The 2 primary endpoints comparing a change from screening vs at the end of the treatment phase, that is, submaximal exercise duration and NT-proBNP level, were chosen to capture HF associated with sRV-biV dysfunction. The submaximal cardiopulmonary exercise test protocol is well established and has been used previously as a primary endpoint for clinical trials by our research team.29, 30, 31, 32 The submaximal treadmill test will be performed using a constant-load protocol at an intensity corresponding to 75% of the peak VO₂max (maximal oxygen consumption) determined by the maximal cardiopulmonary exercise test performed previously. After a 2-minute warm-up, the slope and speed of the treadmill will be programmed to predetermined settings corresponding to 75% of the most recent peak VO₂max. In the open-label single-centre study comparing 18 patients with sRV-biV failure (ejection fraction < 35%), at baseline and after 6 months of sacubritril/valsartan medication, no change in VO₂max was observed, but the submaximal parameter—that is, the 6-minute-walk test distance—improved significantly.²³ A more accurate submaximal parameter, such as submaximal exercise duration, is therefore believed to be advantageous. Submaximal exercise duration has excellent sensitivity in assessing therapeutic interventions (superior to VO₂max and 6-minute-walk test distance) and reflects daily physical activities. Daily physical activities are defined by the activities normally undertaken in daily living, such as eating, bathing, dressing, grooming, working, homemaking, housecleaning, transportation, walking, and shopping. In contrast to the 6-minute-walk test, which is also a submaximal test, the submaximal exercise protocol in PARACYS-RV benefits from measuring cardiopulmonary exercise parameters to allow for a more comprehensive assessment of contractile reserve. Cardiopulmonary exercise testing is a powerful tool to gain insights into both cardiac and pulmonary efficiencies and functional reserve.

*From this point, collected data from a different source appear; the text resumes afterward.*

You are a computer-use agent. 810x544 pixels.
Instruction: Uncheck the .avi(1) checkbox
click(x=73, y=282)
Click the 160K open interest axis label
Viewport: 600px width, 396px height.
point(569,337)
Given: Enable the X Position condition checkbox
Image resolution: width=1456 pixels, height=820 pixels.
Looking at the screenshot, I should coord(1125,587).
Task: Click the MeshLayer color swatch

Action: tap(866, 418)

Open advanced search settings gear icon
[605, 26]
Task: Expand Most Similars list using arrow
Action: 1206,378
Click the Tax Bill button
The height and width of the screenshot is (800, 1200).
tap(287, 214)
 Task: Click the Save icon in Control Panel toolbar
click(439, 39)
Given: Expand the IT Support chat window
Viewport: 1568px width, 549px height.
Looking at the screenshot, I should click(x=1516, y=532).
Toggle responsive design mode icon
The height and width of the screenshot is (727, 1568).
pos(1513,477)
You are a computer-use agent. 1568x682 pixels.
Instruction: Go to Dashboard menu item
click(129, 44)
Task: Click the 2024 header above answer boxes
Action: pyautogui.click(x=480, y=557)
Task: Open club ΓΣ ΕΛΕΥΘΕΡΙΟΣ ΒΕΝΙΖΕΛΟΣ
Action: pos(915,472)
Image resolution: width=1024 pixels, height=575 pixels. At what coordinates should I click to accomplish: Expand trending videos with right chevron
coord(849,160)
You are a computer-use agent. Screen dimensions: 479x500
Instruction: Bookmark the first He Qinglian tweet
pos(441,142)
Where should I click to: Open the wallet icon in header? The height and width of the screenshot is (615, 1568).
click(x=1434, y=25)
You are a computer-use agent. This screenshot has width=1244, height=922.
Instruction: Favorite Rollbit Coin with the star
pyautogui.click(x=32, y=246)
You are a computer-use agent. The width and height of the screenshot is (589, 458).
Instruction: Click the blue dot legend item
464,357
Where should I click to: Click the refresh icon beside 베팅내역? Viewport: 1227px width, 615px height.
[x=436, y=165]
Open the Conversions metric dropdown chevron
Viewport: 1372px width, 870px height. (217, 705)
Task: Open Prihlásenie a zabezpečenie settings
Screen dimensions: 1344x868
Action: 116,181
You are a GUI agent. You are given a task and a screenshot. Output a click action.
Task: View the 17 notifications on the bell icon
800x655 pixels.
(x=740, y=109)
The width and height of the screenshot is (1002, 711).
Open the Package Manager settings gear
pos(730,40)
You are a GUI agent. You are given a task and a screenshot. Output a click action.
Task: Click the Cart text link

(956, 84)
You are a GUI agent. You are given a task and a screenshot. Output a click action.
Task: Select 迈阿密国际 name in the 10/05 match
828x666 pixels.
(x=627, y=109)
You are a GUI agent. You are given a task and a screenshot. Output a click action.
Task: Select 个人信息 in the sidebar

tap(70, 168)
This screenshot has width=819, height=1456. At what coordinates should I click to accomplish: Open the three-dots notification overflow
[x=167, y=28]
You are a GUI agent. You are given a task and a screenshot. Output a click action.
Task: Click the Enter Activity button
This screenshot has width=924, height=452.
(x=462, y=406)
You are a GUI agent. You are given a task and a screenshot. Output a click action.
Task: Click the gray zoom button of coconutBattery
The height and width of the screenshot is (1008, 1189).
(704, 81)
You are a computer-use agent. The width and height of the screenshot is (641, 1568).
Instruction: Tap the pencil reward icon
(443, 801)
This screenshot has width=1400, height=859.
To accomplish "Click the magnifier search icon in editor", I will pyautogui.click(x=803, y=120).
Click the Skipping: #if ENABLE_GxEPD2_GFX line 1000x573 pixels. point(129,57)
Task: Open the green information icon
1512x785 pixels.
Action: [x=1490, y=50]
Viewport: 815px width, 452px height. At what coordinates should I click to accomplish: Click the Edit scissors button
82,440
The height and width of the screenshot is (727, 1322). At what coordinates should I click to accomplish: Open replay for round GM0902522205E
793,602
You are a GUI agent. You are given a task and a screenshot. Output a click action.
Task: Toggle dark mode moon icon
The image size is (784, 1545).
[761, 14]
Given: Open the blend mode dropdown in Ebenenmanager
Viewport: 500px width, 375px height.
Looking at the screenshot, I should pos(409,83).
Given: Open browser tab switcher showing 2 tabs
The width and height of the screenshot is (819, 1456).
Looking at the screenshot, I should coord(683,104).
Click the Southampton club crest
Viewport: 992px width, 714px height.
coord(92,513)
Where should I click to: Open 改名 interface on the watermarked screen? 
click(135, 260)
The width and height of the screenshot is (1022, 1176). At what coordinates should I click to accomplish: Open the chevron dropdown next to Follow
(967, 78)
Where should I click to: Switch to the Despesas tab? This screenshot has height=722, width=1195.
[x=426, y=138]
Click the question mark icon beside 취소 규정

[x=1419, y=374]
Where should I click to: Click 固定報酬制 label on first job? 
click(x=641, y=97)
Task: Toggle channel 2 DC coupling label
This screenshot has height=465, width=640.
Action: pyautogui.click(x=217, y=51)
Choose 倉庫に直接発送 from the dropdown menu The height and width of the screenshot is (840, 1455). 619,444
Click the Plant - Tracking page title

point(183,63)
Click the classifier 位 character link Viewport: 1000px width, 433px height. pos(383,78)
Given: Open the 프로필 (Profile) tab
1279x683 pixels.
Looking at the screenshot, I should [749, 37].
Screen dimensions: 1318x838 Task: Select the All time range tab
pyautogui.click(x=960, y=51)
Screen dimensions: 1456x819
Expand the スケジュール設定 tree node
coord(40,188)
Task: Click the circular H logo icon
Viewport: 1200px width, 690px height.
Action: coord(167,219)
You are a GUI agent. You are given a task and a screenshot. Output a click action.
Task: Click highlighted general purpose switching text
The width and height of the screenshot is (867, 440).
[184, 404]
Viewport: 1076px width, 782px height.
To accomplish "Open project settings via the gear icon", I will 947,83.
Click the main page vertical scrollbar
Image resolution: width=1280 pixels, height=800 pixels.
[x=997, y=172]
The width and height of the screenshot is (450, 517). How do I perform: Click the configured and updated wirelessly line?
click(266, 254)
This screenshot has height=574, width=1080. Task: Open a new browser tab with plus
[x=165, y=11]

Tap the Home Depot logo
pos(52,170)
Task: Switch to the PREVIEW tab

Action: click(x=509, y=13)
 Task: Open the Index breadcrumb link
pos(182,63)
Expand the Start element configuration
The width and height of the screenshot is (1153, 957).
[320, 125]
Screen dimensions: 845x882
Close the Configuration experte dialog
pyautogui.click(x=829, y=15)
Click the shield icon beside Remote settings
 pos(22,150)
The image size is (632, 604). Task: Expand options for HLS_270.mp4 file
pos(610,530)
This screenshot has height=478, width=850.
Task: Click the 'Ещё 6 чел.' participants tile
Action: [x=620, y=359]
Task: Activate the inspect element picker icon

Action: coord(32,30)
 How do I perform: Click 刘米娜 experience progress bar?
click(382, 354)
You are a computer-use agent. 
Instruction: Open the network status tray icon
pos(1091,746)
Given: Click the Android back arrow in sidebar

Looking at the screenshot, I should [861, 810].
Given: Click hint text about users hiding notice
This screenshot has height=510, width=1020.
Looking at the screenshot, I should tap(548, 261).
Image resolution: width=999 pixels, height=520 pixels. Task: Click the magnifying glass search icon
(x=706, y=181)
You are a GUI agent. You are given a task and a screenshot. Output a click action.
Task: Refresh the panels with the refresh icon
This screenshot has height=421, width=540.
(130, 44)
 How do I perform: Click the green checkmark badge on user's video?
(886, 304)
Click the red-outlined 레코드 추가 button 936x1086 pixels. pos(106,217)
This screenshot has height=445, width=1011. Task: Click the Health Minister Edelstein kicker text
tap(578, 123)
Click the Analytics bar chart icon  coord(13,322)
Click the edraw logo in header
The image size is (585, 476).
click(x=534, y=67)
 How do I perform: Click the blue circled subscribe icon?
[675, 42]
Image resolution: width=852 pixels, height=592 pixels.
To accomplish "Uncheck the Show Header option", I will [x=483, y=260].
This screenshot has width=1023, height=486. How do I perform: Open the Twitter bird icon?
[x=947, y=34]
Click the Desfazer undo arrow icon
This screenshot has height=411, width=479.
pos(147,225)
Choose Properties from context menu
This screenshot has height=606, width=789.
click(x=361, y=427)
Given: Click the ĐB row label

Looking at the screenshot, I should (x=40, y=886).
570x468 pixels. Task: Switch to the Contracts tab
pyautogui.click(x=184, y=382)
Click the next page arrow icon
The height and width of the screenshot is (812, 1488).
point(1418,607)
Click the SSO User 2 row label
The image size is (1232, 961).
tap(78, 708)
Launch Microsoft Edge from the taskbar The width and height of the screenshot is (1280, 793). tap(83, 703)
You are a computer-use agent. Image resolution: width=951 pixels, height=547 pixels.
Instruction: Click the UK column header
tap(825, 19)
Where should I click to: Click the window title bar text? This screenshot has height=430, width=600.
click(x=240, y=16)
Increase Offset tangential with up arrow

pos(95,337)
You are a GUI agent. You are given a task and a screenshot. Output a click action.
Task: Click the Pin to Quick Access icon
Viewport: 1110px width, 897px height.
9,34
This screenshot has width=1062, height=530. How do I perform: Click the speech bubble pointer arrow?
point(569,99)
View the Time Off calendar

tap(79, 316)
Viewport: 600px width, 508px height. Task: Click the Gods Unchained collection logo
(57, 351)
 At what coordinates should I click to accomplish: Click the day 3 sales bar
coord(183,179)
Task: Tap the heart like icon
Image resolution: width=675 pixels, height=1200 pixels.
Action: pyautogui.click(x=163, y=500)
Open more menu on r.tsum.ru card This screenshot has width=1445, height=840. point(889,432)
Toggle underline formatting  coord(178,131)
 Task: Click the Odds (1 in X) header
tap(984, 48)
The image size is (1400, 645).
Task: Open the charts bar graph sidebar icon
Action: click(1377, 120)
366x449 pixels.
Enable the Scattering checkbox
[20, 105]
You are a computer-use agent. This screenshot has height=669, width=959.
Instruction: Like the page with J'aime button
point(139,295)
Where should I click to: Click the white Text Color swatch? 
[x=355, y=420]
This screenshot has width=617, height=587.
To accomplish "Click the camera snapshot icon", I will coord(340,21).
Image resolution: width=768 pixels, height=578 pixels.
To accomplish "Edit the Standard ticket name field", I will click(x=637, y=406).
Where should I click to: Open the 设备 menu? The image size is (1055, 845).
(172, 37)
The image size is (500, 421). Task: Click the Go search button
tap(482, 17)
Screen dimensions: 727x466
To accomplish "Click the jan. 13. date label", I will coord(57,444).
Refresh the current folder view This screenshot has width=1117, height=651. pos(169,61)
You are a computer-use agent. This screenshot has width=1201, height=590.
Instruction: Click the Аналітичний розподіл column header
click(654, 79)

NT-proBNP level is currently the most sensitive neurohormonal marker for HF that correlates with disease severity and prognosis. A reduction in NT-proBNP level predicts clinical improvement and is indicative of therapeutic effectiveness. In the Prospective Comparison of ARNi With ACEi to Determine Impact on Global Mortality and Morbidity in Heart Failure (PARADIGM-HF) trial, the NT-proBNP level fell acutely after initiation of sacubitril/valsartan treatment and continued to drop over time until the end of the trial. Zandstra et al. showed a significant decrease in NT-proBNP levels in 18 patients with sRV-biV after 6 months of sacubritril/valsartan therapy, compared to baseline.²³ In contrast, in Fusco et al.’s study of 50 patients with sRV-biV, the significant drop in NT-proBNP level 1 month after initiation was followed by a subsequent return to the baseline value after 3 months.²⁴

Conclusion

PARACYS-RV is the first double-blind randomized trial to assess the efficacy of sacubitril/valsartan in the treatment of HF in patients with systolic dysfunction of a morphologic right ventricle in the systemic position. HF is a prevalent issue in this relatively young and unique patient population, for whom no accepted, evidenced-based, guideline-directed medical therapy for this indication is currently available. Given this context, the trial carries the potential to alter clinical management and improve outcomes in this patient population.

Disclosures

Other than the source of funding, the authors have no conflicts of interest to disclose.